Page MenuHomePhabricator

Implement Topic Coherence scores for WDCM (S)itelinks
Closed, ResolvedPublic

Description

  • Implement topic coherence scores in WDMC (S)itelinks topic models;
  • Compare to the currently used Diversity score (i.e. Shannon's index re-scaled).

Event Timeline

GoranSMilovanovic created this task.
  • Following the examination of several topic coherence measures reported in the recent literature,
  • the decision is to implement a version of the C_uci measure as defined in:

Exploring the Space of Topic Coherence Measures. Michael Röder, Andreas Both, Alexander HinneburgPublished 2015 in WSDM. DOI:10.1145/2684822.2685324

Our version

  • will use the Normalized Pointwise Mutual Information (NPMI) instead of the originally used PMI; empirical studies have shown how C_uci with NMPI performs better in respect to predicting human judgments of topic coherence;
  • will not rely on term (item, in our case) frequency obtained from context vectors (P_sw in the paper), but on the frequencies computed directly from the Document-Term (Wikipedia-Item, in our case) matrix.

The implementation will be used (a) to select the K topic model for a given WDCM semantic category (if it makes sense), and (b) to report on topic coherence on the dashboard.

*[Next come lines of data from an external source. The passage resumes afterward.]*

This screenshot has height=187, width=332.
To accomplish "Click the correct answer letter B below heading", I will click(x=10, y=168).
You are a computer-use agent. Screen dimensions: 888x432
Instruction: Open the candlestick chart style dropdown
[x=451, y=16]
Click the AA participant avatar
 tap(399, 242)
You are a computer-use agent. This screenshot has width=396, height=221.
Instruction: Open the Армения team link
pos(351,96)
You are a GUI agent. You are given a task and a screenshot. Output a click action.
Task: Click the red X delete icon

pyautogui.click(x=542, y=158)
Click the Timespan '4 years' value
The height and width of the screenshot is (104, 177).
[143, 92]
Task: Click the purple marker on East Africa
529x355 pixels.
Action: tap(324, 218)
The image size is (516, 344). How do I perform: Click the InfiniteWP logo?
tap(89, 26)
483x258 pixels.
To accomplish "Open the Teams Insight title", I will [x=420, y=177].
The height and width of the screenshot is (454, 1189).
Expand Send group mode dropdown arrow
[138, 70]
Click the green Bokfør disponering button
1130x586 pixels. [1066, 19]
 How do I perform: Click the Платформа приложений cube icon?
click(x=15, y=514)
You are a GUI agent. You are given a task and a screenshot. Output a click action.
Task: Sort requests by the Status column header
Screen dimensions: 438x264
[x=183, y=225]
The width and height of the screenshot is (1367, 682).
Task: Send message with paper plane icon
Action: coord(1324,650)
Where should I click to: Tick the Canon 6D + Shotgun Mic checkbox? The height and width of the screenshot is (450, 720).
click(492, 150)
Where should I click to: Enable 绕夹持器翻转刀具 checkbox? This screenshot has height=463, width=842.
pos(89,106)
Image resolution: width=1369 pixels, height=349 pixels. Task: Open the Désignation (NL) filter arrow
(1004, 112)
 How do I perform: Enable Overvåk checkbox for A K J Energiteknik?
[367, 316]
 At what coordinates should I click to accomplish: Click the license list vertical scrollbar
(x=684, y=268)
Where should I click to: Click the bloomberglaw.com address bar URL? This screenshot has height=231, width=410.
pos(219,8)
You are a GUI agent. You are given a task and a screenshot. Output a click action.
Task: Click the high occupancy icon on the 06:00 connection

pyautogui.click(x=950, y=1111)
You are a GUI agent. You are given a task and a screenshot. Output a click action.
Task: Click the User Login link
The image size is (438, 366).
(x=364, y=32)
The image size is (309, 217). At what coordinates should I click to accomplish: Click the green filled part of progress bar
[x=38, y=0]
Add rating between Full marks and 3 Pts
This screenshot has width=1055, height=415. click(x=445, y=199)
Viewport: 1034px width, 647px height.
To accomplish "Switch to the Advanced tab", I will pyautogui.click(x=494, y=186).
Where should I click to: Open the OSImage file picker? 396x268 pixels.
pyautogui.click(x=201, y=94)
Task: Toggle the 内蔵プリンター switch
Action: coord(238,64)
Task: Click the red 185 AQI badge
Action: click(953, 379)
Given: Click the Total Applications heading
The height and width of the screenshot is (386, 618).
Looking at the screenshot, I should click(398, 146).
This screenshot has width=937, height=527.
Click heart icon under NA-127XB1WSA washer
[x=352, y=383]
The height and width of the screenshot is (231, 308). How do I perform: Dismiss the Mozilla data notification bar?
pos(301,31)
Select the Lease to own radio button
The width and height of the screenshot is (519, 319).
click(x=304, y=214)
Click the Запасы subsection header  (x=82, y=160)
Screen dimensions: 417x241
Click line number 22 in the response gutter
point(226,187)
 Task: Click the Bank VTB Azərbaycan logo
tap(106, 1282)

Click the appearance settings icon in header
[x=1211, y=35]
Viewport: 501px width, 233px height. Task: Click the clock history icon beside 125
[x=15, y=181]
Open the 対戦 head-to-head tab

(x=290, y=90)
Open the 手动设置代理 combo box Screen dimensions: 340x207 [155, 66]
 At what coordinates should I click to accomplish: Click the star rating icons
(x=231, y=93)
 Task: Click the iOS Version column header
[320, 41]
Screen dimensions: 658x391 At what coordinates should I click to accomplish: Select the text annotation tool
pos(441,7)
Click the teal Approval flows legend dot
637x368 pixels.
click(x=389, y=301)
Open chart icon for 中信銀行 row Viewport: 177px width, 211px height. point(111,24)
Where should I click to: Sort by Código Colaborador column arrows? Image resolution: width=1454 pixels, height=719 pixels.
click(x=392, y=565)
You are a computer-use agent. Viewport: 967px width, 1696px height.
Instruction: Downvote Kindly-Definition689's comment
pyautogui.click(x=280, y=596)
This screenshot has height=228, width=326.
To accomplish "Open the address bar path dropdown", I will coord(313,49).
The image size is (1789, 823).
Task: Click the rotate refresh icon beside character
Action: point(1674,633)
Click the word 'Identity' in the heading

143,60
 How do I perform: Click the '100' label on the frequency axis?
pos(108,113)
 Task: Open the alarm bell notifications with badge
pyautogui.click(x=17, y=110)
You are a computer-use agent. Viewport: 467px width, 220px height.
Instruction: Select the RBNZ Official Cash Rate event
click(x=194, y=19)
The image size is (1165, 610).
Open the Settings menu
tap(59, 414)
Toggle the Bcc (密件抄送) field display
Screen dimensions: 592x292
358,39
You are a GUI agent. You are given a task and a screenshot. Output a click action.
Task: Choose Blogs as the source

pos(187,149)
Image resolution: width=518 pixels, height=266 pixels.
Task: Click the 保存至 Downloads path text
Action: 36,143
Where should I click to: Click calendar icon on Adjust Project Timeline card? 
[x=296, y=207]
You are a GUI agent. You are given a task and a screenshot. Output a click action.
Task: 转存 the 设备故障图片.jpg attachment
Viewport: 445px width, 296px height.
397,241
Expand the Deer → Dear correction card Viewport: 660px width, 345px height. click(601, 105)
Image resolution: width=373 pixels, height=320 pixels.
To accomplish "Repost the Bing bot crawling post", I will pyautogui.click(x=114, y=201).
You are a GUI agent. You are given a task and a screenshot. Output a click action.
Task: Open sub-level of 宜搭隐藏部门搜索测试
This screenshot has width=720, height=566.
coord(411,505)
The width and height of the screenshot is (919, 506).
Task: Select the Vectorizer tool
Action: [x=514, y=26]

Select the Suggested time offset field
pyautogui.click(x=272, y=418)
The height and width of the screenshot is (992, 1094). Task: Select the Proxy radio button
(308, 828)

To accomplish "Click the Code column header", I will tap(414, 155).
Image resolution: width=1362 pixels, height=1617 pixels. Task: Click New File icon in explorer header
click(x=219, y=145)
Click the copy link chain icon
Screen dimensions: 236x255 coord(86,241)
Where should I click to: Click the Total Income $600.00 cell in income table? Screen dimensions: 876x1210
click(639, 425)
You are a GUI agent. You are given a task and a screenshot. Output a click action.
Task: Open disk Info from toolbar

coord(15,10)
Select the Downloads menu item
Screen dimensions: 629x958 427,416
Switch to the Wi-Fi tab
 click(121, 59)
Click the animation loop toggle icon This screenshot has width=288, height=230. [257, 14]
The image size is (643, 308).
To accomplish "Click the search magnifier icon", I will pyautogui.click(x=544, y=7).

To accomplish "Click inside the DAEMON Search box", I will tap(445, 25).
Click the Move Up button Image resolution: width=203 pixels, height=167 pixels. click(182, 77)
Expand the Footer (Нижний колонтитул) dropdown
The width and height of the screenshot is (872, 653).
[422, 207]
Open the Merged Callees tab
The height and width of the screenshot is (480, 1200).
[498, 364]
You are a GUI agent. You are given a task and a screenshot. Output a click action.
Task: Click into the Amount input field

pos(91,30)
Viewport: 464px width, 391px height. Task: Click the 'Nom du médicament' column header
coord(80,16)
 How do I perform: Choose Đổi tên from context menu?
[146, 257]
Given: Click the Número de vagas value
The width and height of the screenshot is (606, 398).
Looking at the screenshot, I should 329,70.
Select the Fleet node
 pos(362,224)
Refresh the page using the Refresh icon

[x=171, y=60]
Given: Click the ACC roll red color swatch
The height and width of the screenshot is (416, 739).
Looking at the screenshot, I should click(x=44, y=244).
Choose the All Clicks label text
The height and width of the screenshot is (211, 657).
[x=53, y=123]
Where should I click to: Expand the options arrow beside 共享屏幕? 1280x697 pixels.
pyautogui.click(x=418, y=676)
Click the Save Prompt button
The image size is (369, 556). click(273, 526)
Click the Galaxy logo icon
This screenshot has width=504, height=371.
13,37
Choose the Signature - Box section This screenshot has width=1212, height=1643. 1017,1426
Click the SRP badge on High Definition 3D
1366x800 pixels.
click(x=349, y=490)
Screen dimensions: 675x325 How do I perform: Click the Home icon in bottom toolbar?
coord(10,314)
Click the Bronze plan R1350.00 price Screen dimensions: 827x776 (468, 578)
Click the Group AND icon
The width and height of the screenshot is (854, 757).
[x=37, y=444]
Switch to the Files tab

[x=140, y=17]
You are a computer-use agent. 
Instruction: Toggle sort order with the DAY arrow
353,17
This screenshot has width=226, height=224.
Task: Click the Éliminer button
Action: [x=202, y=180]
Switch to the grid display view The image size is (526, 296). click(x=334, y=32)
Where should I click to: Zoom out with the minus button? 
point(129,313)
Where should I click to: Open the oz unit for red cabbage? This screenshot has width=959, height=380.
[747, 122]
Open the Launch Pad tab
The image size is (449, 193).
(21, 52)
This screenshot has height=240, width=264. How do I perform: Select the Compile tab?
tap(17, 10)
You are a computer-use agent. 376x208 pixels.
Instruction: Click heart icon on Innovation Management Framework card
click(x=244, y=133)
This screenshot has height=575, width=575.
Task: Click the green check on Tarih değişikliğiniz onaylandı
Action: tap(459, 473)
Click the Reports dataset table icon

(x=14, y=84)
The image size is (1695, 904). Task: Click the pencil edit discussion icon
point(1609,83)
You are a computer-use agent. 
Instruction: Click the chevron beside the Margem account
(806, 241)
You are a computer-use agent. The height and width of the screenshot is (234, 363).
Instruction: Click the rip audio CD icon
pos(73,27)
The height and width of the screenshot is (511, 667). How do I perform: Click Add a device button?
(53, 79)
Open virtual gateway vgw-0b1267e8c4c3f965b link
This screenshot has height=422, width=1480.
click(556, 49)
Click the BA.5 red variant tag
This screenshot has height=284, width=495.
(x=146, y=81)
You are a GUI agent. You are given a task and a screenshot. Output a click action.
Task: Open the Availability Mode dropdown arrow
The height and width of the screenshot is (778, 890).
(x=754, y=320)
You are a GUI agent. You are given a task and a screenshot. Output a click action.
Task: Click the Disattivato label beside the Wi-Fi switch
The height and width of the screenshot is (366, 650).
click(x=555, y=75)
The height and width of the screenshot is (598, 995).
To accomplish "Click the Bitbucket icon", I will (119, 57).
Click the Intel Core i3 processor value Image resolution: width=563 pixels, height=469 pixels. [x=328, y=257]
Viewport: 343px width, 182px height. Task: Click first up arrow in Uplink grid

  • Topic coherence measure implemented;
  • Running model selection in respect to topic coherence.
  • Results: as expected, the number of topics encompassed by LDA models selected in respect to topic coherence is larger than when purely statistical (perplexity) measures are used.
  • Currently using M = 5 top topic terms (items, in our case);
  • Experimenting with M = 10, M = 15 (most frequently mentioned in the literature) values now.
  • Prima facie validity with M = 15 top topic items seems acceptable.
  • This is online and can be tested.
  • The 'Distinctive Classes' annotations should be changed to reflect only the classes that typically annotate the top M topic items.
  • Implementing changes in annotations will be tracked on T203238.
  • Closing.